Monday, Sep. 28, 1981
The Guillotine Falls
The cold steel blade, sandwiched between two upright wooden shafts, is quietly carted into the prison's exercise yard before dawn. The convict is aroused at 5:30 and offered a cigarette and a glass of rum. Then, bound and blindfolded, he is strapped, face down, neck bared, to the shoulder-high plank. A switch trips and the heavy, razor-sharp blade falls.
Ever since 1789 when Joseph-Ignace Guillotin advocated swift and painless decapitation as a way to put people to death, the guillotine, designed by others, has served as a uniquely French form of capital punishment. During the French Revolution hundreds of heads were lopped off, and the crowds came early to get a good view of such victims as Danton and Robespierre. In all, the guillotine was used some 4,600 times. Public executions were banned in 1939. In the past decade, the blade fell only six times, the most recent in Sept. 1977 when Hamida Djandoubi was dispatched for murder.
When he took office last May, Socialist President Franc,ois Mitterrand vowed to cease all executions, although polls show that 62% of the French people are opposed to the change. Last week, after two days of heated debate, France's National Assembly voted 363 to 117 to approve a bill that abolishes the death penalty.

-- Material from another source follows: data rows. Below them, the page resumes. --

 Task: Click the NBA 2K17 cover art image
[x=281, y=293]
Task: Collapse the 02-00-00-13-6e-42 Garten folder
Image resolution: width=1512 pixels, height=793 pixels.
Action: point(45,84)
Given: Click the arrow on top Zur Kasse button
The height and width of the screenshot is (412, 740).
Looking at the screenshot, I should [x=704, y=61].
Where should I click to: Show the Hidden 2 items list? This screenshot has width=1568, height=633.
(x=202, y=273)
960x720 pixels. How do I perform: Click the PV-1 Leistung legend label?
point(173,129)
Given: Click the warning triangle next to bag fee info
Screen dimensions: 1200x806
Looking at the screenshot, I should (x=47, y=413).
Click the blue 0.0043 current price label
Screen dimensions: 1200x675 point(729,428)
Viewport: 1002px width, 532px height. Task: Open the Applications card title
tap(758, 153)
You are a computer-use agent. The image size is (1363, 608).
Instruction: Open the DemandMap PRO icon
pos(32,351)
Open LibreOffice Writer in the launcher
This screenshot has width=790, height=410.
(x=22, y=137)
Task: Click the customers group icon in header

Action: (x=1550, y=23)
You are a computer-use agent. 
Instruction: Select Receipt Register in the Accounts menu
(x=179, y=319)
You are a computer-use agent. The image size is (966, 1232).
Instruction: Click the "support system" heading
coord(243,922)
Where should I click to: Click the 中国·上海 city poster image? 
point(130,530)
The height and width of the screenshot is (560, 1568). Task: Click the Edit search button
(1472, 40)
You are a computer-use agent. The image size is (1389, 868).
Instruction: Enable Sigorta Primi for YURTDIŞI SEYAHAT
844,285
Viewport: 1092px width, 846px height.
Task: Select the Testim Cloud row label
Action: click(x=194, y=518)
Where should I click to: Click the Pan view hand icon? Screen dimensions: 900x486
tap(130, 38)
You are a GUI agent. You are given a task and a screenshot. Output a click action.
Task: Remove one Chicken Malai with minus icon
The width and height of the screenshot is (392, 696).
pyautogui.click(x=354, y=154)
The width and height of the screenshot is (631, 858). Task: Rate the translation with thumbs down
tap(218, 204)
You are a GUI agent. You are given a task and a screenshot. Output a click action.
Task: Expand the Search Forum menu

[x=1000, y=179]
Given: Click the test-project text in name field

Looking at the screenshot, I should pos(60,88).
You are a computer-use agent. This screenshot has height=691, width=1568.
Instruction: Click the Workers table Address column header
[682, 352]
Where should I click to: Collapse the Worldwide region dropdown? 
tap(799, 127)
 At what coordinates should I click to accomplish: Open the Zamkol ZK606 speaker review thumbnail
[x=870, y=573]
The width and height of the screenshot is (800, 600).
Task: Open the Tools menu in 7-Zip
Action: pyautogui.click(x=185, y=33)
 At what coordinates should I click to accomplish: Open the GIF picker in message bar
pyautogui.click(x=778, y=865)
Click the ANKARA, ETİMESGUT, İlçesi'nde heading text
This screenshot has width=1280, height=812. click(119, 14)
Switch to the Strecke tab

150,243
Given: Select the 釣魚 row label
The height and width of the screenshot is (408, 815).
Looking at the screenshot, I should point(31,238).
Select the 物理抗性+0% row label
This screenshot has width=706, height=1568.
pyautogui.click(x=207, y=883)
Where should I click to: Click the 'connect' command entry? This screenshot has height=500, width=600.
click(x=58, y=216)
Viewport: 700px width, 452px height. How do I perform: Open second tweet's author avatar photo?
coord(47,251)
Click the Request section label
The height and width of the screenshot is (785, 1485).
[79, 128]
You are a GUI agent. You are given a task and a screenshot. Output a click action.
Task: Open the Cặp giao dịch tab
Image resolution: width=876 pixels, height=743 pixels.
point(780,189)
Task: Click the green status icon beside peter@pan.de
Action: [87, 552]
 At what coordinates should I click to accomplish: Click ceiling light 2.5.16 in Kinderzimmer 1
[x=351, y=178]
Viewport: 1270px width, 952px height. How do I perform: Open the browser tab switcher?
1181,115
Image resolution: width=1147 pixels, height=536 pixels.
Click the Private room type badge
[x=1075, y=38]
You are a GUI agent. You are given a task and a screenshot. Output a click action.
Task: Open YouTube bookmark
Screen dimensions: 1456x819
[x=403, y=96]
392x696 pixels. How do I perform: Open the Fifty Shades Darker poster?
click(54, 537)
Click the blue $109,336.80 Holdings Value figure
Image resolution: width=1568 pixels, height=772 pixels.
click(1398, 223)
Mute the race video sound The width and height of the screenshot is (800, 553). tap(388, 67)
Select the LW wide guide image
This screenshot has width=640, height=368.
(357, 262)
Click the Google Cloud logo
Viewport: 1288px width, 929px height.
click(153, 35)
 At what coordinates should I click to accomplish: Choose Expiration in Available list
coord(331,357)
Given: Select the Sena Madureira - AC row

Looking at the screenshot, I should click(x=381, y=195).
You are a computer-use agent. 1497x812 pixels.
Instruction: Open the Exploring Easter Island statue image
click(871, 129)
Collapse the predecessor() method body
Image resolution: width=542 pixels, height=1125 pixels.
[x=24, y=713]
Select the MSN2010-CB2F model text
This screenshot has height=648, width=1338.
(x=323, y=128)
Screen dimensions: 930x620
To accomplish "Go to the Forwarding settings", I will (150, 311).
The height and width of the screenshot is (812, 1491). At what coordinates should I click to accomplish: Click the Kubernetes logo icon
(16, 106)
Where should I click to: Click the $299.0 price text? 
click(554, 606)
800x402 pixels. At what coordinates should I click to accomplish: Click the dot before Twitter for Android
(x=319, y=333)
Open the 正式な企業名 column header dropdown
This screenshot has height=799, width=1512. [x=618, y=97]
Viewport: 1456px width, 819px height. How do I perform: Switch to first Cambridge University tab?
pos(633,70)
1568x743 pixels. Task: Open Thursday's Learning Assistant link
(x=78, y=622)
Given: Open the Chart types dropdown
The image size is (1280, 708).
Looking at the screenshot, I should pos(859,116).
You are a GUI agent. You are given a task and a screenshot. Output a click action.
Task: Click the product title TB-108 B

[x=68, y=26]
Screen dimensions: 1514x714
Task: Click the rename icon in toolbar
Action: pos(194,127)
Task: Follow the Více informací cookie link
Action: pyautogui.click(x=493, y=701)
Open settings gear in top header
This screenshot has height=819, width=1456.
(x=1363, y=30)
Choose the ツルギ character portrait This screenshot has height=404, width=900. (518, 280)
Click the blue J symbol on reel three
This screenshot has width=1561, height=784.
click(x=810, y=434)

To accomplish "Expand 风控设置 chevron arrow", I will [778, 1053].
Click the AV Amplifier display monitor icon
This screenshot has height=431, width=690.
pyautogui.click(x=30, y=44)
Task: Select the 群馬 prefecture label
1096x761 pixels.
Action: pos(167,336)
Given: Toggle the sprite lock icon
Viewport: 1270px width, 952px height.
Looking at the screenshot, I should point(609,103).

Once the bill becomes law in early October, Justice Minister Robert Badinter intends to turn over custody of one of the two surviving guillotines to a Paris museum, where, he predicts, "it is going to have the same attraction as the Mona Lisa." An avid collector of memorabilia involving the device, Badinter purchased the document signed by Louis XVI legalizing the guillotine for executions in 1791. The King died under the blade 18 months after approving its use. Reflects Badinter: "I don't think the machine gave him much satisfaction in the end."